Premier enjeu : maîtriser les flux en identifiant les causes d’attrition
La loi prévoit deux types de résiliation : la traditionnelle résiliation directe par le souscripteur ou l’assuré, et la résiliation sous mandat par le nouvel organisme d’assurance.
La résiliation directe est facilitée dans son format, la lettre recommandée avec accusé de réception n’étant plus obligatoire dans ce cas. Le souscripteur ou l’assuré peuvent résilier par lettre simple ou tout autre support durable (en pratique, principalement l’email), déclaration au siège social ou chez le représentant de l’organisme d’assurance, acte extrajudiciaire (huissier), ou par le mode de communication à distance utilisé pour la souscription le cas échéant.
Il est également possible de prévoir d’autres modes de résiliation dans les documents contractuels ; on peut par exemple imaginer que certains organismes permettront l’utilisation du téléphone, dans l’optique au mieux d’éviter la résiliation, au pire d’en identifier les raisons et l’éventuel concurrent choisi.
L’un des enjeux majeurs est donc d’arriver à concentrer les flux provenant de diverses sources et supports pour industrialiser le processus, tout en maximisant la collecte d’informations pour dégager les axes d’amélioration de la qualité de service ou des offres.
Deuxième enjeu : savoir saisir l’opportunité pour se développer
Les modalités de résiliation sous mandat sont précisées par le décret d’application. Cette résiliation sécurise l’assuré, en lui garantissant une transition sans heurts : pas de perte de couverture, même temporaire, ni de double couverture signifiant double cotisation. Ce point est crucial pour que les assurés et souscripteurs se saisissent du dispositif.

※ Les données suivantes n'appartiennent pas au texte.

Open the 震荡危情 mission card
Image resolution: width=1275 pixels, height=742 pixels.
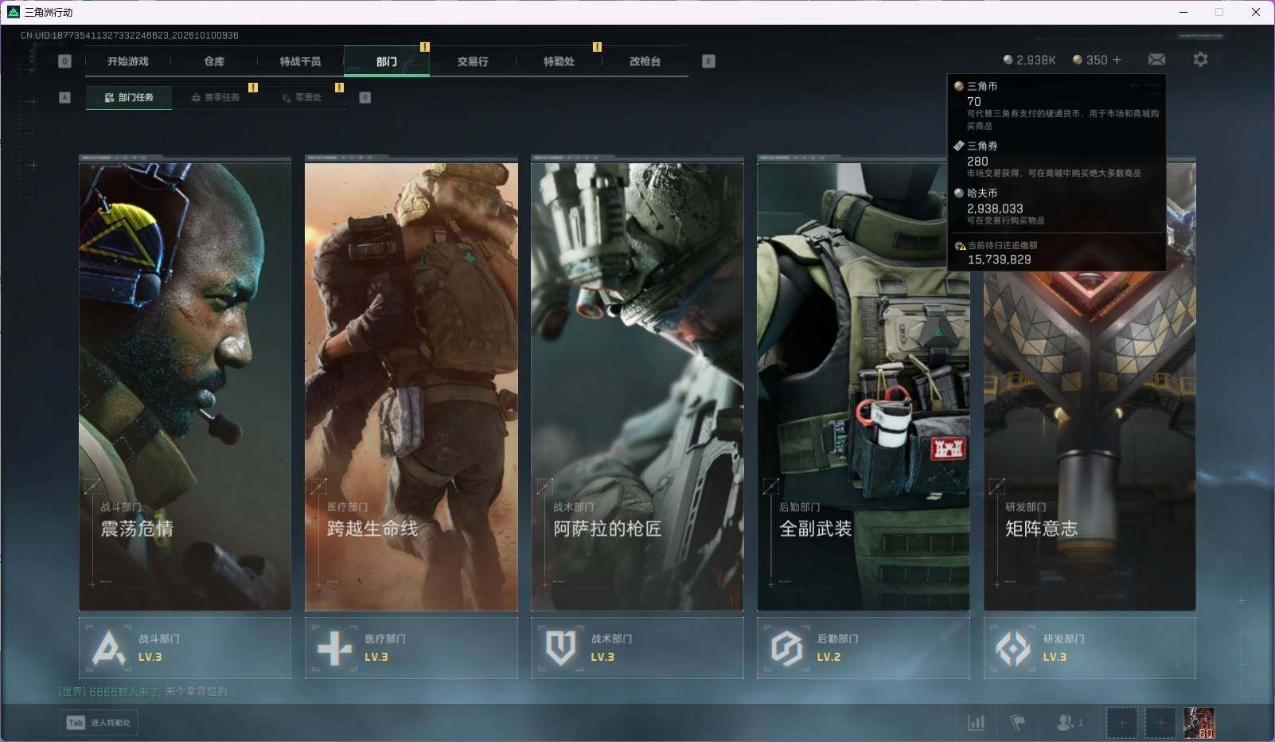pos(185,384)
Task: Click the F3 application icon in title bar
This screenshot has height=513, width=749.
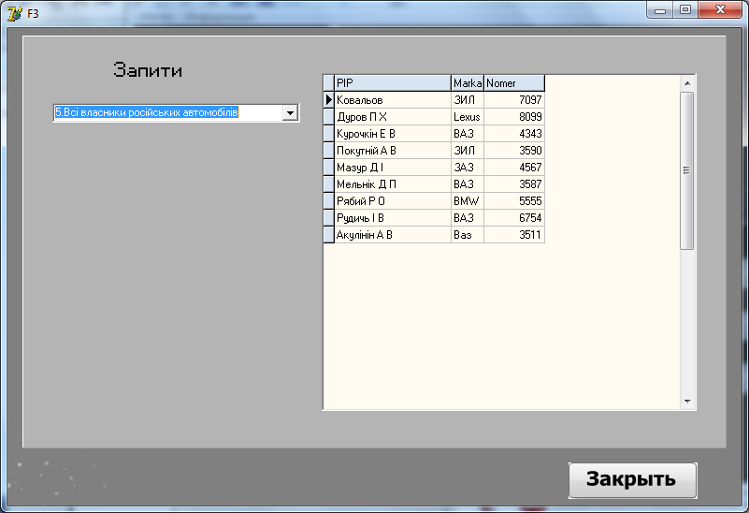Action: point(14,14)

Un guide pratique de mise en œuvre a été signé par toutes les familles d’organismes d’assurance (FFA, FNMF et CTIP), comme il en existe pour la loi Hamon ; il a pour ambition d’encadrer très concrètement les échanges opérationnels entre organismes. Néanmoins, il n’intègre pas les organisations professionnelles du courtage, ce qui pourrait dans un premier temps générer quelques difficultés.
Ce mécanisme pourrait permettre d’attirer de nouveaux assurés, surtout en santé individuelle. La promesse d’un changement « clé en mains » sous 1 mois à tout moment est évidemment bien plus motivante pour l’assuré que des démarches ardues à coordonner soi-même en respectant un planning contraint.
La « chasse à l’assuré » devrait donc s’ouvrir, mais attention aux promesses non tenues : un assuré ayant changé est beaucoup plus susceptible de changer à nouveau, n’ayant pas encore pu développer d’attachement particulier au nouvel organisme d’assurance et bénéficiant de son expérience du premier changement.
Deux axes devraient donc être approfondis par les organismes d’assurance : le soin de l’entrée en relation et plus largement de la première année de couverture, pour s’assurer que l’intégration se passe au mieux, et le multi-équipement avec notamment des garanties de prévoyance et des services associés, sources potentielles de rétention.
Une évolution du marché à surveiller
2021 s’annonce mouvementée pour les organismes complémentaires santé : le 100% santé est enfin entré pleinement en vigueur, et les équilibres techniques – et donc probablement les futures cotisations – ont été et continueront d’être bouleversés en santé et prévoyance par la crise sanitaire et ses effets économiques et sociaux.
La résiliation infra-annuelle santé arrive donc à une période charnière.
S’il est probable qu’il y ait un certain attentisme au démarrage, la période de crise sanitaire n’incitant pas forcément au changement d’organisme, le dispositif pourrait progressivement monter en puissance par la suite, et accélérer encore les tendances lourdes du marché : multi-équipement et enrichissement des offres et services pour favoriser la rétention, amélioration de la qualité de service notamment via la numérisation, et poursuite du phénomène de concentration des acteurs.